[Available records Boundary: Start]

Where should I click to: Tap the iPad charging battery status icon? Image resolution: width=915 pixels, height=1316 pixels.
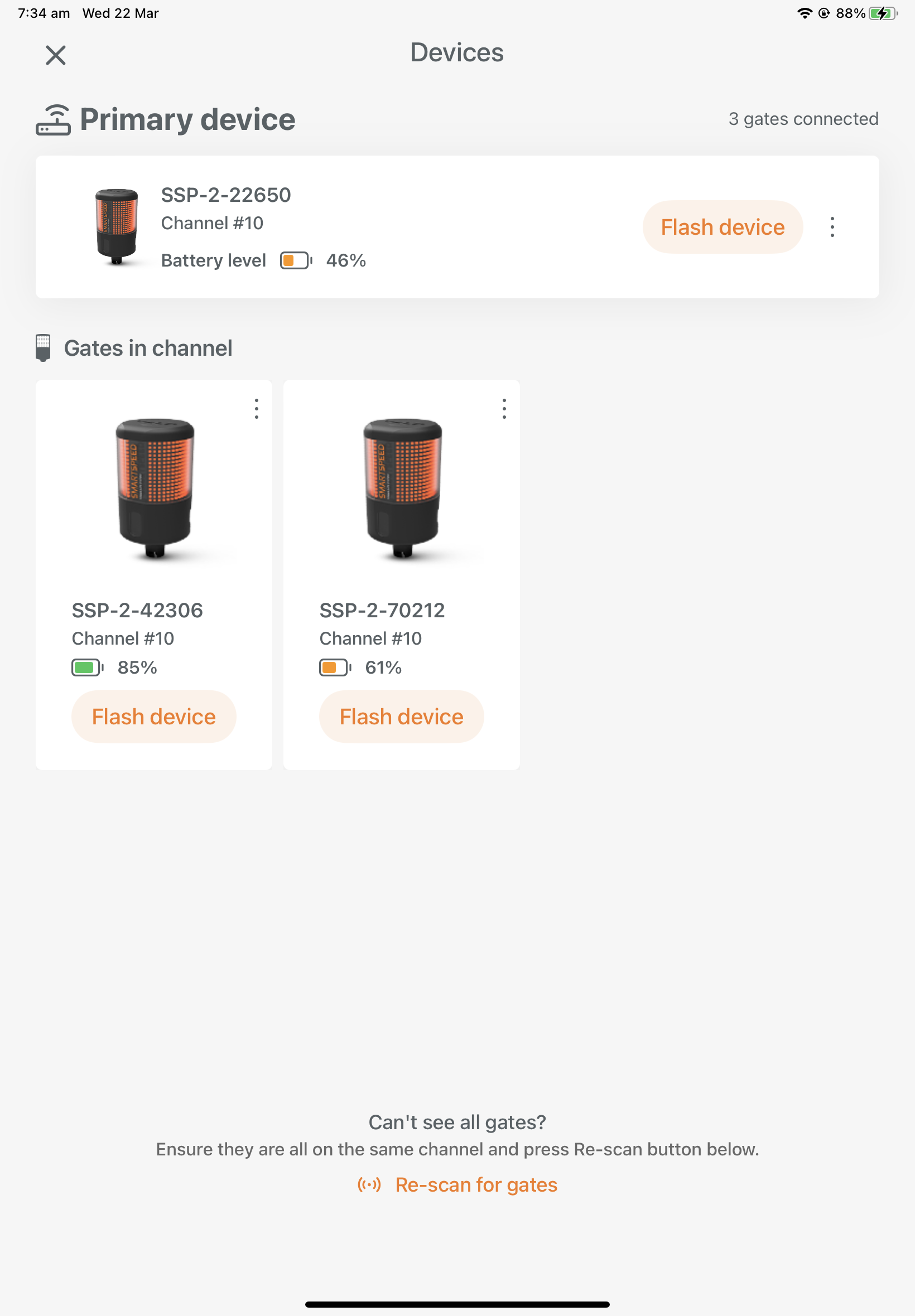pyautogui.click(x=882, y=13)
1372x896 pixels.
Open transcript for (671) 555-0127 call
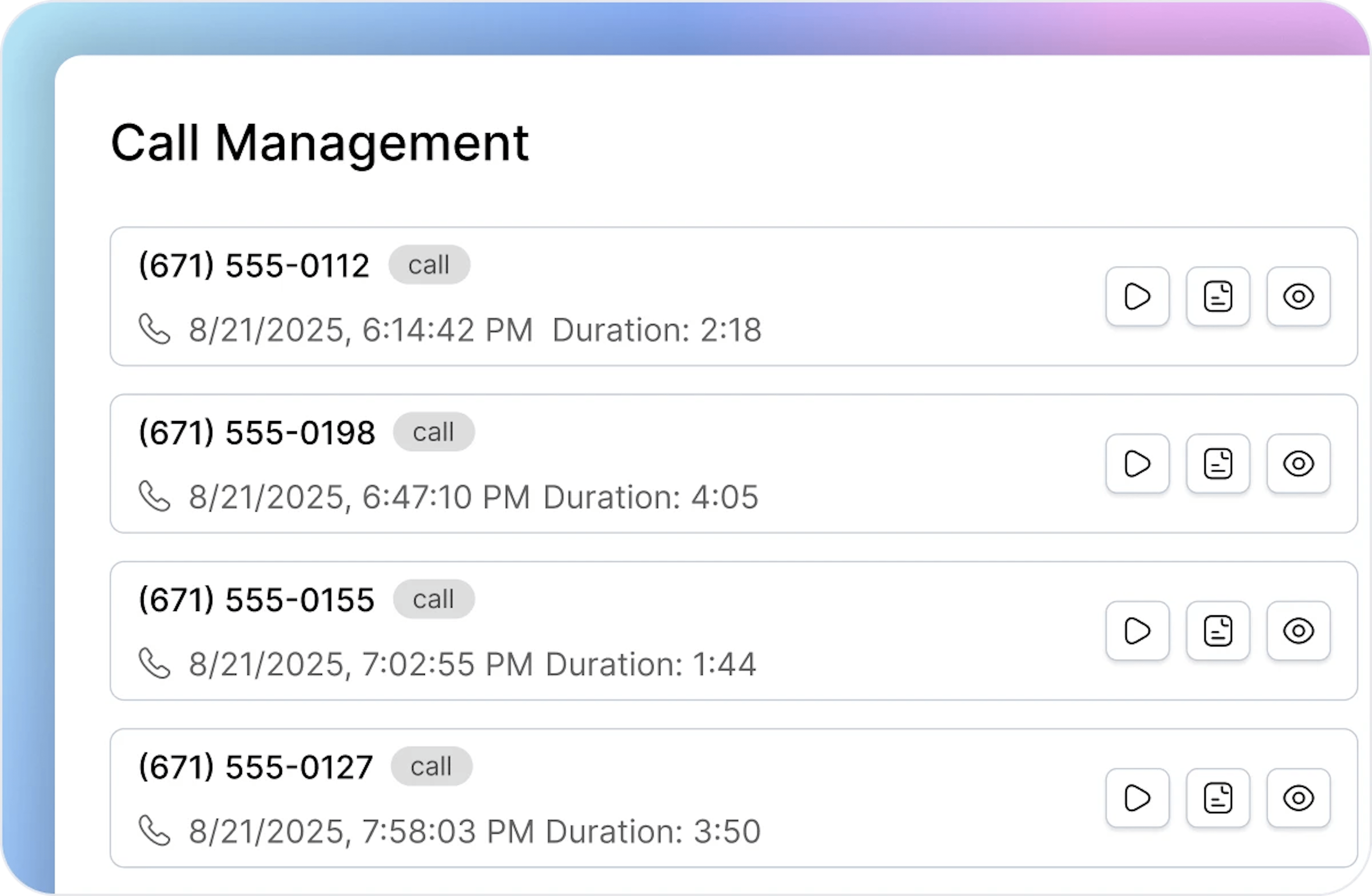tap(1218, 798)

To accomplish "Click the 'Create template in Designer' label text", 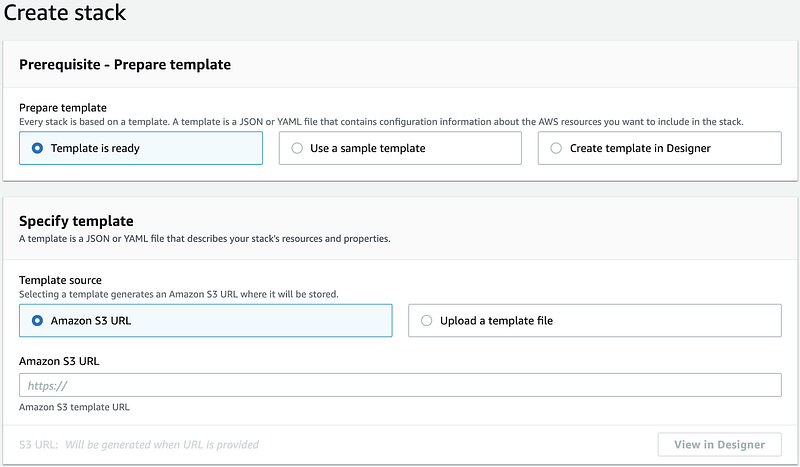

[Available records Boundary: End]

■ Aim of the exercise ■
Here the job is to retype exactly the lines that start at the one containing "1372x896 pixels." and run through the end of the records above, leaving out pictures.

■ Response to this task ■
1372x896 pixels.
Open transcript for (671) 555-0127 call
tap(1218, 798)

To accomplish "Click the 'Create template in Designer' label text", 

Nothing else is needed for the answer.